As in Jackson v. State, 766 S.W.2d 518 (Tex. Crim. App. 1988), the issue in this case is whether the sole decision to have the jury impose the sentence instead of the judge constitutes ineffective assistance of counsel. Drew relies on Pearce, 395 U.S. 711 (1969), and Texas v. McCullough, 475 U.S. 134 (1986), for the proposition that a presumption of vindictiveness applies here because there were no circumstances occurring since the last trial which would justify an increased sentence. Thus, Drew argues, a judge would be obligated to cap the maximum sentence at fifty years since that was the original sentence imposed. If a presumption of vindictiveness is inapplicable to the facts at hand, the judge would not be limited to the fifty-year sentence imposed by the original jury and the complaint of ineffective assistance of counsel would fail. Jackson, 766 S.W.2d at 521.

The instant case was tried by a different trial judge than the judge in Drew's first two convictions. It would be pure conjecture to presume that the trial judge here had a personal stake in the previous convictions or that the trial judge acted out of vindictiveness towards the appellant. Jackson, 766 S.W.2d at 521; see also Chaffin v. Stynchcombe, 412 U.S. 17, 27 (1973). Even if the Pearce presumption applies, it remains within the discretion of the trial judge to increase the sentence if, based on the defendant's conduct since the time of the original sentence, objective reasons justified an increased punishment. The record shows Drew's bond was forfeited when he and his attorney failed to appear for a trial setting. Drew's bond forfeiture and his admitted cocaine abuse constitute objective circumstances that make the Pearce presumption of vindictiveness inapplicable. See Jackson, 766 S.W.2d at 522. Under the Duffy test, Drew has failed to prove ineffective assistance of counsel. We therefore overrule appellant's eleventh point of error.

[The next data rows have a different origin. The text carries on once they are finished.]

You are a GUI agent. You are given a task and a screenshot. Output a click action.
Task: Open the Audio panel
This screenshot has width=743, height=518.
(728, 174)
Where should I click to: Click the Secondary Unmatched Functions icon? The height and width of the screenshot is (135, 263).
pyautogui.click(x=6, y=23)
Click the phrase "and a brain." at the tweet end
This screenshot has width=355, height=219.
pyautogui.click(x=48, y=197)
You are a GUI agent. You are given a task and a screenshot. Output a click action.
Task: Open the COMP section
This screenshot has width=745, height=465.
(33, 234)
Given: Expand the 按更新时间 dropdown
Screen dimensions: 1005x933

For the reasons stated above, we affirm the trial-court judgment.





John Powers, Justice

Before Justices Powers, Aboussie and Jones

Affirmed

Filed: March 15, 1995

Do Not Publish

1.   The offense took place before September 1, 1994, and is governed by the law in effect at the time the offense was committed. Penal Code, 73d Leg., R.S., ch. 900, § 1.18, 1993 Tex. Gen. Laws 3586, 3705. Because the code amendments effective September 1, 1994, are irrelevant to this appeal, the current code is cited for convenience.

2.   Article 35.11 provides:



The trial judge, on the demand of the defendant or his attorney, or of the State's counsel, shall cause a sufficient number of jurors from which a jury may be selected to try the case to be randomly selected from the members of the general panel drawn or assigned as jurors in the case. The clerk shall randomly select the jurors by a computer or other process of random selection and shall write or print the names, in the order selected, on the jury list from which the jury is to be selected to try the case. The clerk shall deliver a copy of the list to the State's counsel and to the defendant or his attorney.

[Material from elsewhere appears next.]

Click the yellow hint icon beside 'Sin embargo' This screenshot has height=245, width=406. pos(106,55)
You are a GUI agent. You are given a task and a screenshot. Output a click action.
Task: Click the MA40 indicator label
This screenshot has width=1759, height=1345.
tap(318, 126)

Tex. Code Crim. Proc. Ann. art. 35.11 (West Supp. 1995).

3.   At trial, Drew's counsel objected to the State's request for a jury shuffle, alleging that the State's objective was to move five black venirepersons out of the strike zone. Defense counsel established on the record that [all five] of the black venirepersons were seated in the first twenty chairs. The trial court overruled the objection and shuffled the jury.

4.   Rule 81(b)(2) states: "If the appellate record in a criminal case reveals error in the proceedings below, the appellate court shall reverse the judgment under review, unless the appellate court determines beyond a reasonable doubt that the error made no contribution to the conviction or to the punishment." Tex. R. App. P. 81(b)(a).